> _Problem to work on_
With pictures excluded, output exactly the lines that run from the first line of the data below through the line containing "Task: Sort by the Name column header".

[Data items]
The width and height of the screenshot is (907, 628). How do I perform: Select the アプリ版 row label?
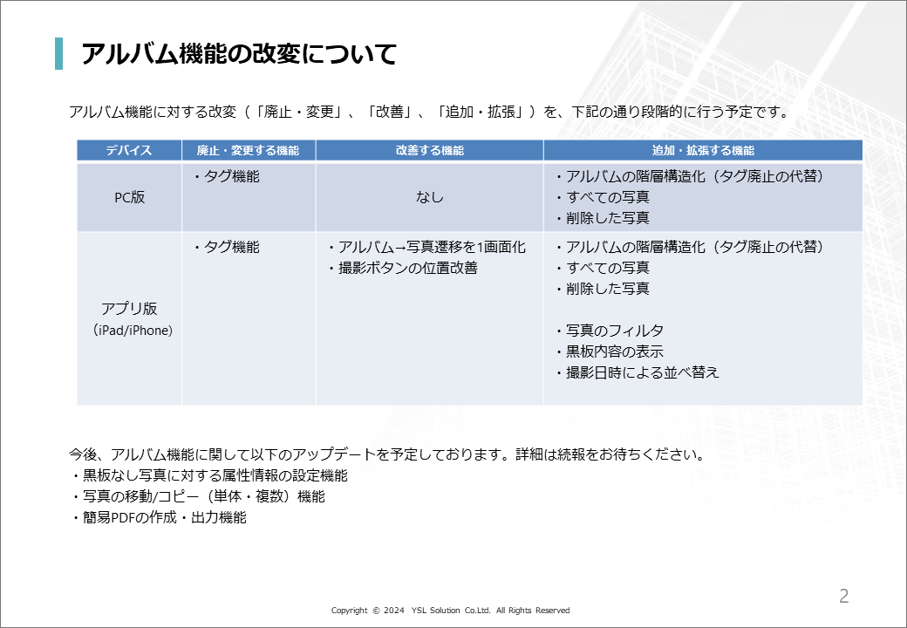click(129, 309)
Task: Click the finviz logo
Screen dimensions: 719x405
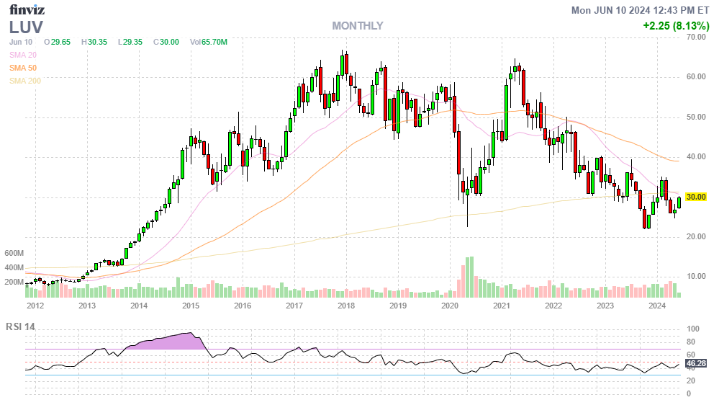Action: [27, 10]
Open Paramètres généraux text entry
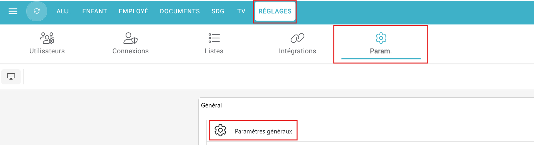Image resolution: width=534 pixels, height=145 pixels. [263, 131]
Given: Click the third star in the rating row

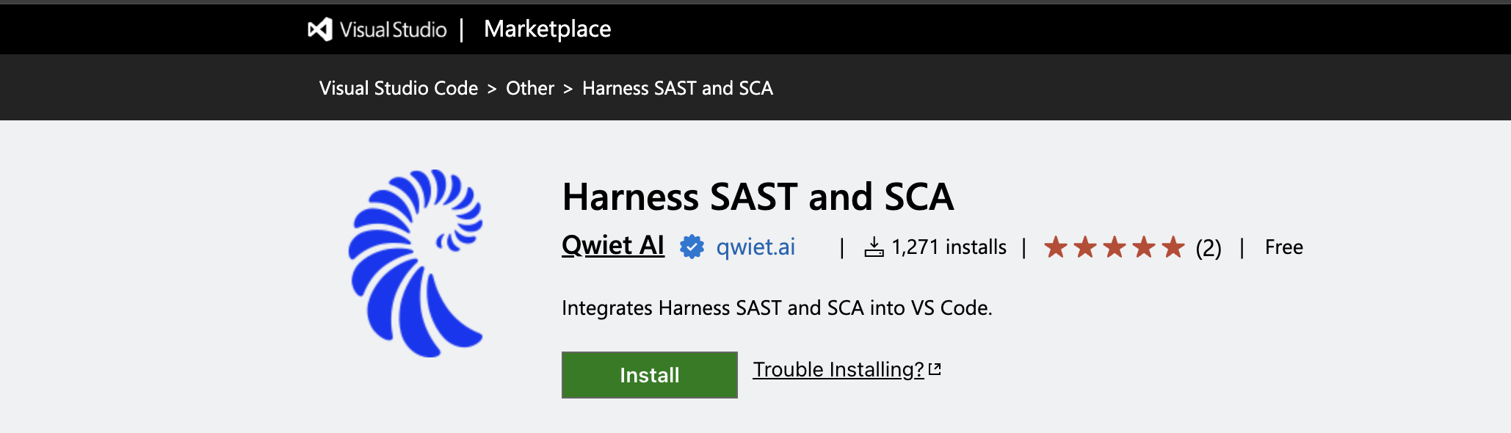Looking at the screenshot, I should tap(1115, 247).
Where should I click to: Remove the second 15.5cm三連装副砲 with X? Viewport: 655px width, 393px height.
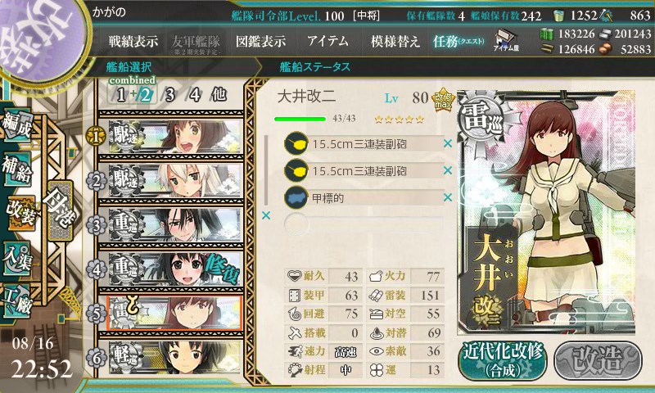coord(448,170)
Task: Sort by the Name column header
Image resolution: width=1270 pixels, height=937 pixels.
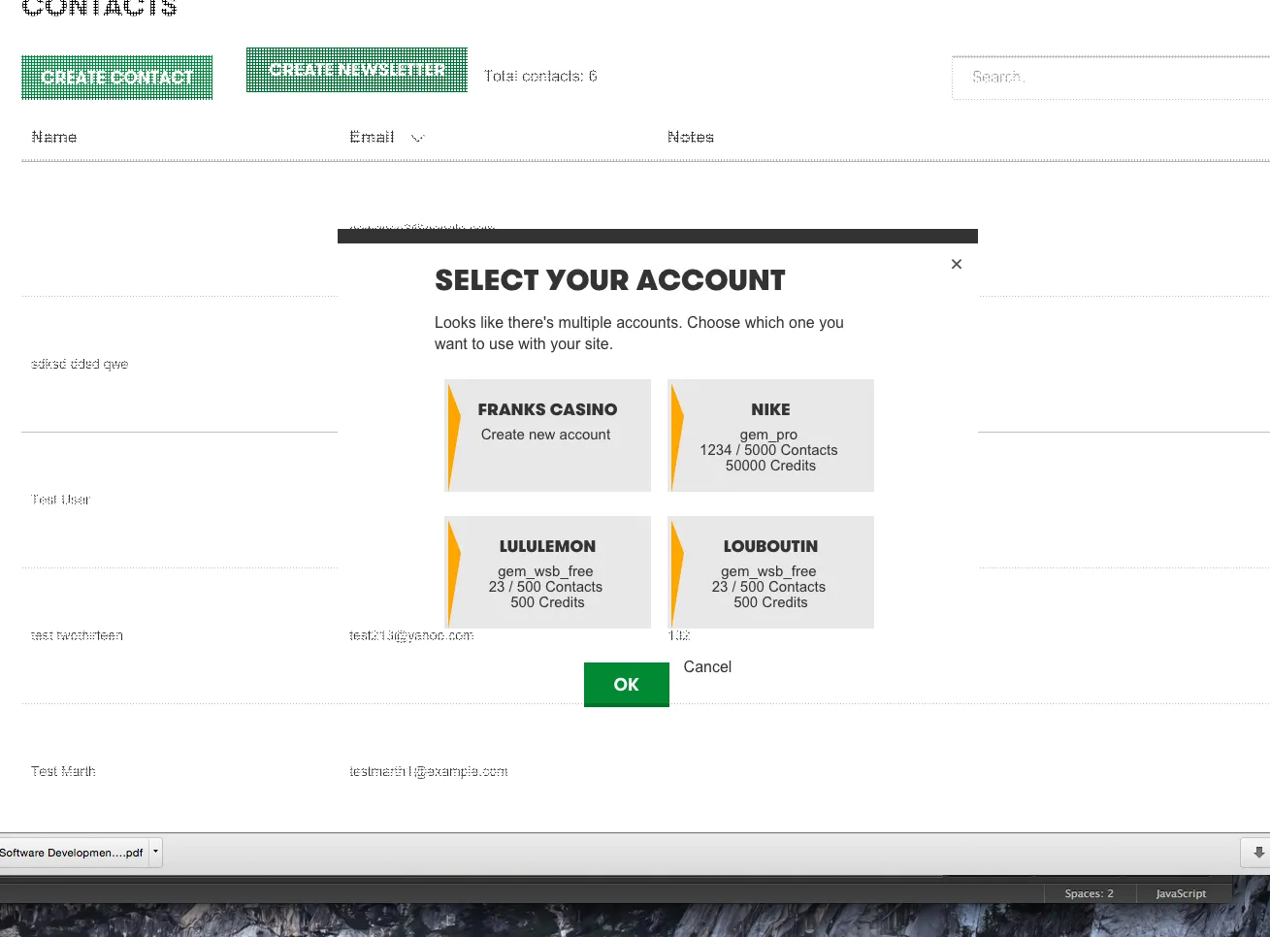Action: (54, 137)
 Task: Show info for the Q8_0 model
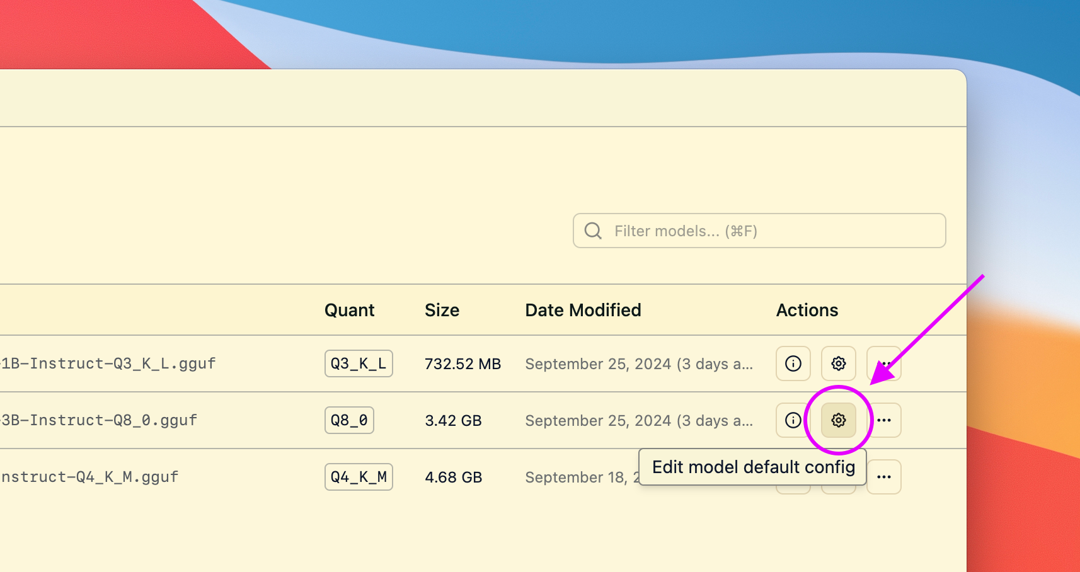coord(793,420)
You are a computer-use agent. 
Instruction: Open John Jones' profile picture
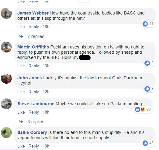pos(6,78)
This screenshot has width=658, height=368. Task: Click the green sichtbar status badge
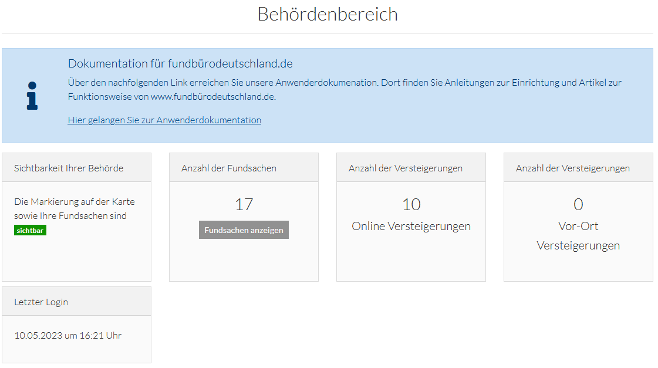coord(30,231)
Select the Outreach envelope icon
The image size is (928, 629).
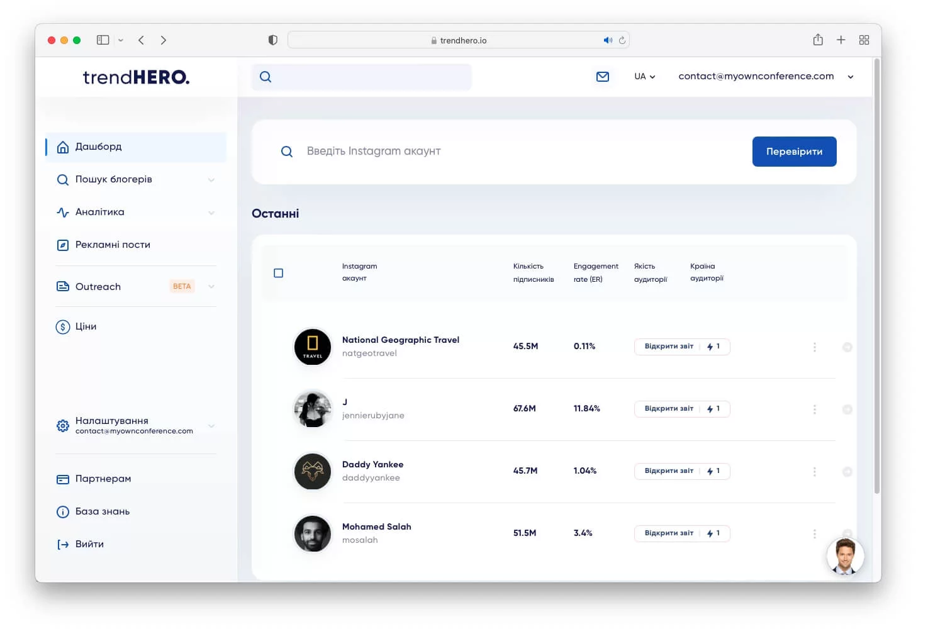[x=63, y=286]
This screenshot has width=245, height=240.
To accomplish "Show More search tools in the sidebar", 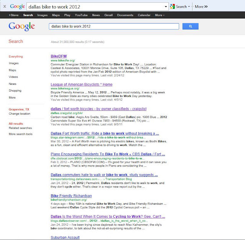I will [20, 134].
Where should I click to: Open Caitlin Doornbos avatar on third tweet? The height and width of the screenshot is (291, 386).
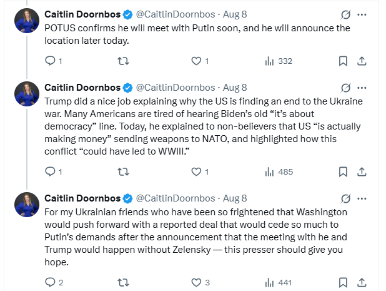click(x=27, y=205)
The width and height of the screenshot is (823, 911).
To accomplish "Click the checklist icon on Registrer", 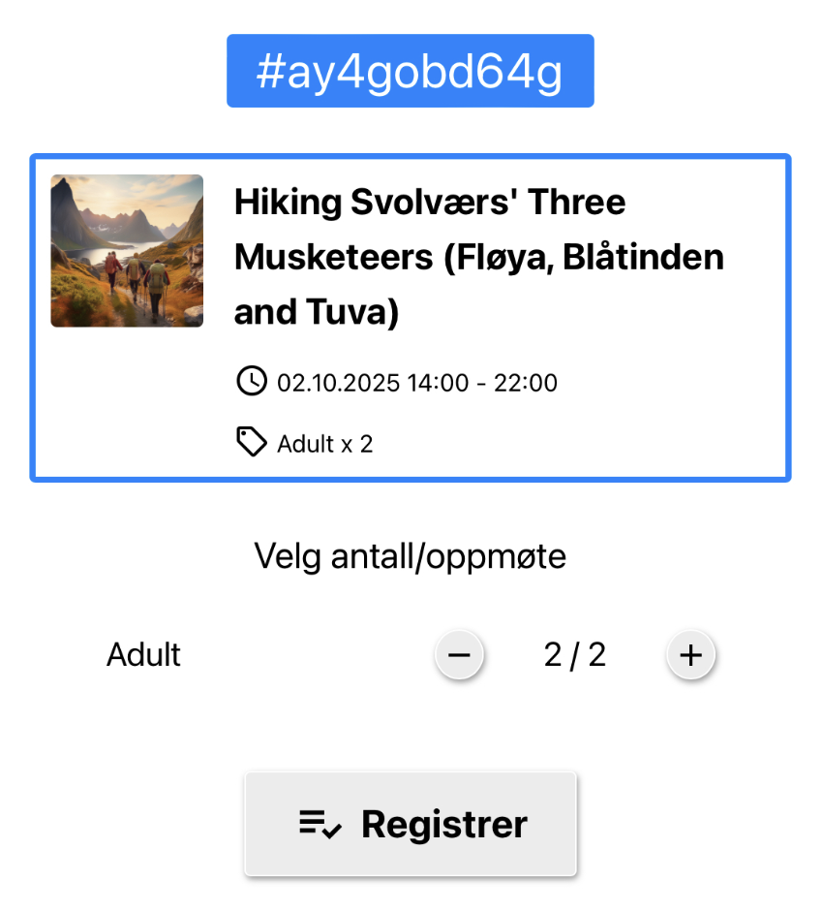I will click(x=320, y=825).
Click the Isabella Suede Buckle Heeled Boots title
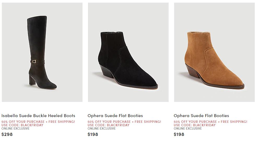The image size is (260, 144). tap(38, 116)

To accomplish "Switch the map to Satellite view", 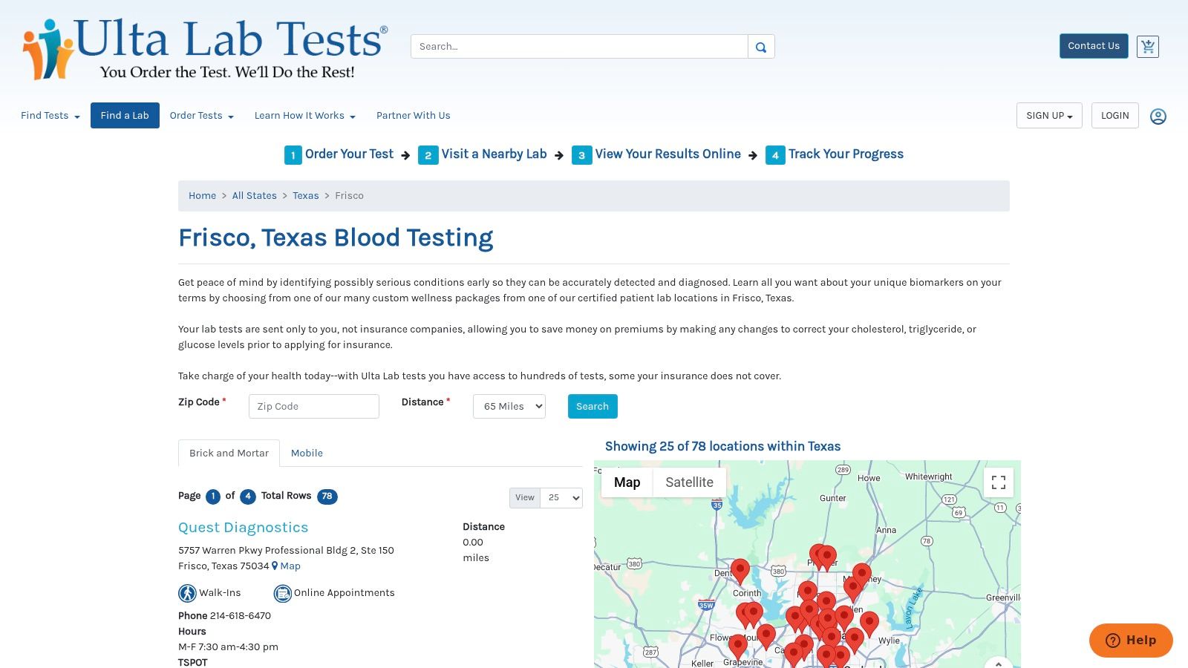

> _Solution to the problem_
The width and height of the screenshot is (907, 628). How do I perform: Select the アプリ版 row label?
click(129, 309)
Task: Click the finviz logo
Screen dimensions: 719x405
Action: [27, 10]
Open Paramètres généraux text entry
Image resolution: width=534 pixels, height=145 pixels. [263, 131]
Given: Click the third star in the rating row

Looking at the screenshot, I should tap(1115, 247).
Where should I click to: Remove the second 15.5cm三連装副砲 with X? Viewport: 655px width, 393px height.
coord(448,170)
Task: Sort by the Name column header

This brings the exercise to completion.